**Problem requirements**
Every line of the records below from the line with "Instruction: Select the 80 kg weight cell" up to and including the line with "Click the display filter text field" must be reproduced exactly, and no line outside that range.
(Extracted material begins)
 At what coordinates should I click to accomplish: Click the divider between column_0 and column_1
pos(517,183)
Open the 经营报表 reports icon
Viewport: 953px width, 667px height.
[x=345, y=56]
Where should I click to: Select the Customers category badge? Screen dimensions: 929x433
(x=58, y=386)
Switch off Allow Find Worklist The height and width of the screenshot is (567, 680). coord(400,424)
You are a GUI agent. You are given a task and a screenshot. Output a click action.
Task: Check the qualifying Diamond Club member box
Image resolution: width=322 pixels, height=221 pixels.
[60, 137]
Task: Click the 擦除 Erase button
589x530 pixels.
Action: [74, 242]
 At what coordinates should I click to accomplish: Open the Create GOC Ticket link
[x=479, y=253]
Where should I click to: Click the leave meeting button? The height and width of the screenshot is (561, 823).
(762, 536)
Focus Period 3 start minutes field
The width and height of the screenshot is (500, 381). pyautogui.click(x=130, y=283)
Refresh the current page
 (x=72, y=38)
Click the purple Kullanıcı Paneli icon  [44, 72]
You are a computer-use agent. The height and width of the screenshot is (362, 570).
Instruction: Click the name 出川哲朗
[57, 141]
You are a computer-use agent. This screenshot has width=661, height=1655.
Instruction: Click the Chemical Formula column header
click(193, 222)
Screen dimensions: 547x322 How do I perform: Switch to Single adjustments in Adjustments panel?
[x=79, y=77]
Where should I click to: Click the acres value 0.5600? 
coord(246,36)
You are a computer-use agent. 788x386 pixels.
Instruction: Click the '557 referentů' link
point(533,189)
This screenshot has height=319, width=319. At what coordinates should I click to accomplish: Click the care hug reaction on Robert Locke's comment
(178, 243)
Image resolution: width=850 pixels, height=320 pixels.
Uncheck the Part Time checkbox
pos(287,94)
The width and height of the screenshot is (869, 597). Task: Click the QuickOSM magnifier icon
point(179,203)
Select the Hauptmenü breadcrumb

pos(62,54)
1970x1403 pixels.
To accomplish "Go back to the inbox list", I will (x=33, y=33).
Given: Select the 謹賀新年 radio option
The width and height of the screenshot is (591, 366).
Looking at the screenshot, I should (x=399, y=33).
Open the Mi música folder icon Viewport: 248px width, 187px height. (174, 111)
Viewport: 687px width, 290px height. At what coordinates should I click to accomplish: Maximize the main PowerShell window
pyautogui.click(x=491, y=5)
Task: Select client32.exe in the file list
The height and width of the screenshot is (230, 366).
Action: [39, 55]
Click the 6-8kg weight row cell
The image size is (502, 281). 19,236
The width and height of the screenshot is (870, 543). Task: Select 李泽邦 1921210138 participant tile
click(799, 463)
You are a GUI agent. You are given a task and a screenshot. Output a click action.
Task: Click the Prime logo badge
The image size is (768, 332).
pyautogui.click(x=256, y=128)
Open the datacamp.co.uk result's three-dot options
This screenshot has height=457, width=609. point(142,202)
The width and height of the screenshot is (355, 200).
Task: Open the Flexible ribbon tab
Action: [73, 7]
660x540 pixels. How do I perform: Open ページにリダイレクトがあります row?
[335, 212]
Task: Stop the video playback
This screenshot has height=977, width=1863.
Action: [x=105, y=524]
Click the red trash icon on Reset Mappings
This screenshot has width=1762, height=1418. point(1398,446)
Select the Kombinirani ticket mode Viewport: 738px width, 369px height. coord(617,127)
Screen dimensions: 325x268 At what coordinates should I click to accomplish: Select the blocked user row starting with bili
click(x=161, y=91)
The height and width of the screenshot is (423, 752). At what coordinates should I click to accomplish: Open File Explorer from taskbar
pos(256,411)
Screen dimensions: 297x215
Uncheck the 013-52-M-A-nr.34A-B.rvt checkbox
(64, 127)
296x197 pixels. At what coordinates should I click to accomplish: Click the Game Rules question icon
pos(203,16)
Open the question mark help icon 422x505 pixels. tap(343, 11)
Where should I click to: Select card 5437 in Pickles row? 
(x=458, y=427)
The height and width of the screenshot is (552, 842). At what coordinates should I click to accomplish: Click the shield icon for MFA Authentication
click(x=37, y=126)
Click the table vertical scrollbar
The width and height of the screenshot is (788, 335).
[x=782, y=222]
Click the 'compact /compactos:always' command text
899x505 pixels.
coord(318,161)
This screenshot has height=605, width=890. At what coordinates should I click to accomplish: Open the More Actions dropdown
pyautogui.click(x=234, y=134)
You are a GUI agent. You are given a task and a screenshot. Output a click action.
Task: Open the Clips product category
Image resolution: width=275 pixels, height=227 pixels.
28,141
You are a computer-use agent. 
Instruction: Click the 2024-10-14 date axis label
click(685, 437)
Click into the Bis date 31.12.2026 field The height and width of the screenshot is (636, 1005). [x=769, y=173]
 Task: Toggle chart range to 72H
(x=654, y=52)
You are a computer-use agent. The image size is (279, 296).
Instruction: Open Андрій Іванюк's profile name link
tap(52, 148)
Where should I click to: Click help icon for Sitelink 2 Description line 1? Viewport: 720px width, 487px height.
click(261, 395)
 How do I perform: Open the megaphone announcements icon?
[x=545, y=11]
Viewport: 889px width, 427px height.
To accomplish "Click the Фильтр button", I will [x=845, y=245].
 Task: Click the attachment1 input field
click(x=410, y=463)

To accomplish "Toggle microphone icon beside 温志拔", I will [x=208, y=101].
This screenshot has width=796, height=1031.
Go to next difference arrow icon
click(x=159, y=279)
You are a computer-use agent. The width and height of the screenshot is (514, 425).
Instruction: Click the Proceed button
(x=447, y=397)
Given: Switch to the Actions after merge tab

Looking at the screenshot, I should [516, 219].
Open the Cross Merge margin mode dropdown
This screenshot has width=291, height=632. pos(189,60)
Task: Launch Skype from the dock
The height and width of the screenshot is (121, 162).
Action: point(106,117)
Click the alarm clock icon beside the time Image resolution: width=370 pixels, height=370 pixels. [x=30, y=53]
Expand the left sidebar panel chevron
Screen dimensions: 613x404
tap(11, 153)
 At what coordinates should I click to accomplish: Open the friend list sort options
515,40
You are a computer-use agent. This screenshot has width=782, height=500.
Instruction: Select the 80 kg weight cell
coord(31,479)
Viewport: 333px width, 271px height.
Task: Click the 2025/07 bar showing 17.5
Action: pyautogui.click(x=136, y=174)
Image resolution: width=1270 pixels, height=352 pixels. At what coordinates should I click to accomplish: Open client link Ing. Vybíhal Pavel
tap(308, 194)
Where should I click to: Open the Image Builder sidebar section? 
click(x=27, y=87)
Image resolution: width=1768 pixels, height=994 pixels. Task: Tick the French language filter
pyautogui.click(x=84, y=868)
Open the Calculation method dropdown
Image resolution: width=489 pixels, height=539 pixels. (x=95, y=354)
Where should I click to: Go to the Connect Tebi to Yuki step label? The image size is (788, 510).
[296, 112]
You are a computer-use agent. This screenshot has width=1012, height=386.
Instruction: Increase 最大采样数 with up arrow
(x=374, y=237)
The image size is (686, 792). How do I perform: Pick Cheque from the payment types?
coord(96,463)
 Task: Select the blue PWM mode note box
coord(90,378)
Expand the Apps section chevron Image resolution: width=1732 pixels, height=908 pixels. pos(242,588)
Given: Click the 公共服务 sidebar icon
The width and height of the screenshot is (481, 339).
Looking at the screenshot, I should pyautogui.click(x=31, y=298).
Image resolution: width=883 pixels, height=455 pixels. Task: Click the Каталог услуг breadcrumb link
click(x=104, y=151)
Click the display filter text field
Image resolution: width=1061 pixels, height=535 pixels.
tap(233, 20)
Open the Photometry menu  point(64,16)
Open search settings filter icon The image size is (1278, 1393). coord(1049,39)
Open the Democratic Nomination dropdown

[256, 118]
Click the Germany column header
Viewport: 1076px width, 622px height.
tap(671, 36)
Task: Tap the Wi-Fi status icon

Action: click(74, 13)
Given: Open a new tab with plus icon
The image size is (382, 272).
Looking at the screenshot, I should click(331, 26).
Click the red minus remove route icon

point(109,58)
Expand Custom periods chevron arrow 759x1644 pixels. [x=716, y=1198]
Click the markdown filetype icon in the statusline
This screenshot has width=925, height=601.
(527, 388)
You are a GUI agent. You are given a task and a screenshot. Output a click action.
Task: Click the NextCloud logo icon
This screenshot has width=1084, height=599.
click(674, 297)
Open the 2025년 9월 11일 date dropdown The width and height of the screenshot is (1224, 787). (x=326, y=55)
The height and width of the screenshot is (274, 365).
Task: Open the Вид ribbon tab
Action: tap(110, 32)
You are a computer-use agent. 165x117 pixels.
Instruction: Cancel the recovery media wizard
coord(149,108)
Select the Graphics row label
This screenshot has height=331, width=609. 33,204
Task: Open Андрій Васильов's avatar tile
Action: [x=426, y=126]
(Extracted material ends)
**Exercise response**
Instruction: Select the 80 kg weight cell
coord(31,479)
Viewport: 333px width, 271px height.
Task: Click the 2025/07 bar showing 17.5
Action: pyautogui.click(x=136, y=174)
Image resolution: width=1270 pixels, height=352 pixels. At what coordinates should I click to accomplish: Open client link Ing. Vybíhal Pavel
tap(308, 194)
Where should I click to: Open the Image Builder sidebar section? 
click(x=27, y=87)
Image resolution: width=1768 pixels, height=994 pixels. Task: Tick the French language filter
pyautogui.click(x=84, y=868)
Open the Calculation method dropdown
Image resolution: width=489 pixels, height=539 pixels. (x=95, y=354)
Where should I click to: Go to the Connect Tebi to Yuki step label? The image size is (788, 510).
[296, 112]
You are a computer-use agent. This screenshot has width=1012, height=386.
Instruction: Increase 最大采样数 with up arrow
(x=374, y=237)
The image size is (686, 792). How do I perform: Pick Cheque from the payment types?
coord(96,463)
 Task: Select the blue PWM mode note box
coord(90,378)
Expand the Apps section chevron Image resolution: width=1732 pixels, height=908 pixels. pos(242,588)
Given: Click the 公共服务 sidebar icon
The width and height of the screenshot is (481, 339).
Looking at the screenshot, I should pyautogui.click(x=31, y=298).
Image resolution: width=883 pixels, height=455 pixels. Task: Click the Каталог услуг breadcrumb link
click(x=104, y=151)
Click the display filter text field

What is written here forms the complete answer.